For the two date key's we have will add some additional instruction ` This should be formatted in DD/MM/YYYY format.`. Go ahead and modify the Field description such that it looks like below for both the date fields -

<div class="alert alert-block alert-info"> 
    <b>INSTRUCTION:</b> modify the Field description.Do this step for both the <b>addmitted_date</b> and <b>discharge_date</b> fields. For example - <br><br>
    <b>Field(description="The patient's date of birth, this should be formatted in DD/MM/YYYY format")</b>
</div>

In [None]:
from langchain.output_parsers import ResponseSchema
from langchain.output_parsers import PydanticOutputParser
from langchain.pydantic_v1 import BaseModel, Field, validator
from datetime import date

class DateEntities(BaseModel):
    # Modify the field description for the next two fields
    admitted_date: str = Field(description="Date the patient was admitted to the hospital")
    discharge_date: str = Field(description="Date the patient was discharged from the hospital")
    ######
    
output_parser = PydanticOutputParser(pydantic_object=DateEntities)
format_instructions= output_parser.get_format_instructions()
print(format_instructions)

In [None]:
from langchain.llms import Bedrock
from langchain.prompts import PromptTemplate
from langchain.chains import LLMChain
from langchain.output_parsers import OutputFixingParser
from langchain.schema import OutputParserException

template = """

You are a helpful assistant. Please extract the following details from the document and strictly follow the instructions described in the format instructions and additional instructions to format the output. Skip any preamble text and generate the final answer. Do not generate incomplete answer.

<format_instructions>
{format_instructions}
</format_instructions>

<document>
{doc_text}
<document>

<final_answer>"""


prompt = PromptTemplate(template=template, 
                        input_variables=["doc_text"],
                        partial_variables={"format_instructions": format_instructions})

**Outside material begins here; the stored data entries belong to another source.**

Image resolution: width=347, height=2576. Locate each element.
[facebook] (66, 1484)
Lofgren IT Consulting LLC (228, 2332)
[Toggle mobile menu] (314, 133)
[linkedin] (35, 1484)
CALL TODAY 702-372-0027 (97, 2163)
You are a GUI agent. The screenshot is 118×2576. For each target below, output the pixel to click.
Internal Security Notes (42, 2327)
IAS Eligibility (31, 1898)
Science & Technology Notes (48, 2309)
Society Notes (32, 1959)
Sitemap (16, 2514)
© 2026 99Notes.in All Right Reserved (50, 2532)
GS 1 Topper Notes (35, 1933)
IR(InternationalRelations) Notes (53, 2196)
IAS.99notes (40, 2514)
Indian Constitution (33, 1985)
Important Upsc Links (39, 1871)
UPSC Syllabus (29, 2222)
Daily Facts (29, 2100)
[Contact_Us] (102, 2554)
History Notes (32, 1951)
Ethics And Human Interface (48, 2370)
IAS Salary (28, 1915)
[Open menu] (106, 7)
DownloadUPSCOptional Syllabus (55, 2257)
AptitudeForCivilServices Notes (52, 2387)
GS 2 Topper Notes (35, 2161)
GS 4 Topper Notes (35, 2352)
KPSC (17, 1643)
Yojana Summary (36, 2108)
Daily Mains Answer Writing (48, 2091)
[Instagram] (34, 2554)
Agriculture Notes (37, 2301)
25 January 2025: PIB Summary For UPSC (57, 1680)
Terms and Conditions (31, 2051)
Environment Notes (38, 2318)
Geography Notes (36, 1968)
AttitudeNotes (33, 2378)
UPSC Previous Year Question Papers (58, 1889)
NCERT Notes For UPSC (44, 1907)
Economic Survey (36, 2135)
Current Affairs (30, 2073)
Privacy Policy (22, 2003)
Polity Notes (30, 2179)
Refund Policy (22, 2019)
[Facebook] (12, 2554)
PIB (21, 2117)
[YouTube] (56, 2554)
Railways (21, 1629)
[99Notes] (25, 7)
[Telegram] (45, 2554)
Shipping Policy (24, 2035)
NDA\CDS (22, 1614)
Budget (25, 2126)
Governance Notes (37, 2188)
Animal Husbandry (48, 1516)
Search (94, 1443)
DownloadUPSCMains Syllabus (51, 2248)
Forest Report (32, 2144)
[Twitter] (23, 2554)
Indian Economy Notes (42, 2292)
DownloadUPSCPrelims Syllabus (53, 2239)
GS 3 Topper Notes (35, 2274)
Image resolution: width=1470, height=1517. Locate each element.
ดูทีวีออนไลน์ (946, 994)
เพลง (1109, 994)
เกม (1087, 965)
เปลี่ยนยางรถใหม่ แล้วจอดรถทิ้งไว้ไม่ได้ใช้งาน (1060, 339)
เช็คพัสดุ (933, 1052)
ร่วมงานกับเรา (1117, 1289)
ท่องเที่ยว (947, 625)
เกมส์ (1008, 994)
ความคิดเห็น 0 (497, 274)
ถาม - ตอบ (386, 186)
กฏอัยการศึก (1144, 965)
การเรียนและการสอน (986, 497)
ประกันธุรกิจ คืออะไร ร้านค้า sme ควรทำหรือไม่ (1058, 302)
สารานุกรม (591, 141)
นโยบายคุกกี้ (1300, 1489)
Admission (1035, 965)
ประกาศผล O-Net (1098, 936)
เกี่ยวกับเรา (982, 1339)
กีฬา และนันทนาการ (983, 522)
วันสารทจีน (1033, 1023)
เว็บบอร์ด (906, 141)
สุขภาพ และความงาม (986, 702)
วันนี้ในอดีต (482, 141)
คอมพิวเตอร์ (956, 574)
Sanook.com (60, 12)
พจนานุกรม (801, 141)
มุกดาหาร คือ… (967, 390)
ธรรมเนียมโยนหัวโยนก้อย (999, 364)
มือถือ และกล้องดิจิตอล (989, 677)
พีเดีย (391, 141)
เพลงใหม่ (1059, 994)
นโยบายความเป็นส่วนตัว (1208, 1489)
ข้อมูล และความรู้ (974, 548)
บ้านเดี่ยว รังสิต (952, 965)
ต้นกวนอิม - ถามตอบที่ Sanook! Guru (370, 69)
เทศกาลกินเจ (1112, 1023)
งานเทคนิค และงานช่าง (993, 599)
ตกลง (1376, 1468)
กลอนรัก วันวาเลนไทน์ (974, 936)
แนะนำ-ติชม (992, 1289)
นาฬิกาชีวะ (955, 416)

bedrock_llm = Bedrock(client=bedrock, model_id=MODEL_ID, model_kwargs={'temperature':0})

llm_chain = LLMChain(prompt=prompt, llm=bedrock_llm)
output = llm_chain.run({"doc_text": full_text, "details": details, "format_instructions": format_instructions})

try:
    parsed_output= output_parser.parse(output)
except OutputParserException as e:
    new_parser = OutputFixingParser.from_llm(
        parser=output_parser,
        llm=bedrock_llm
    )
    parsed_output = new_parser.parse(output)
    
final_output = dict(parsed_output)
final_output

In [None]:
print(final_output['admitted_date'])
print(final_output['discharge_date'])

## Cleanup
---

We will perform cleanup at the end of the workshop

## Conclusion
---

In this module, we performed structured data extraction from our document using an LLM with Amazon Bedrock and the text generated by Amazon Textract's LAYOUT feature. We first used a JSON to define a template, and then used prompt engineering techniques to get the desired output from the LLM. Then, we used a more cleaner and programmatic way to define the data template that we desire and used that to extract the data. We also looked at what to do in case the LLM generates incomplete results and re-prompting the model to complete the output using exception handling. Finally, we performed standardization of date formats by simply adding a formatting instruction to the description of the date fields. In the next module, we will perform Table self-querying and look at some of the basics of loading a document text into a vector database.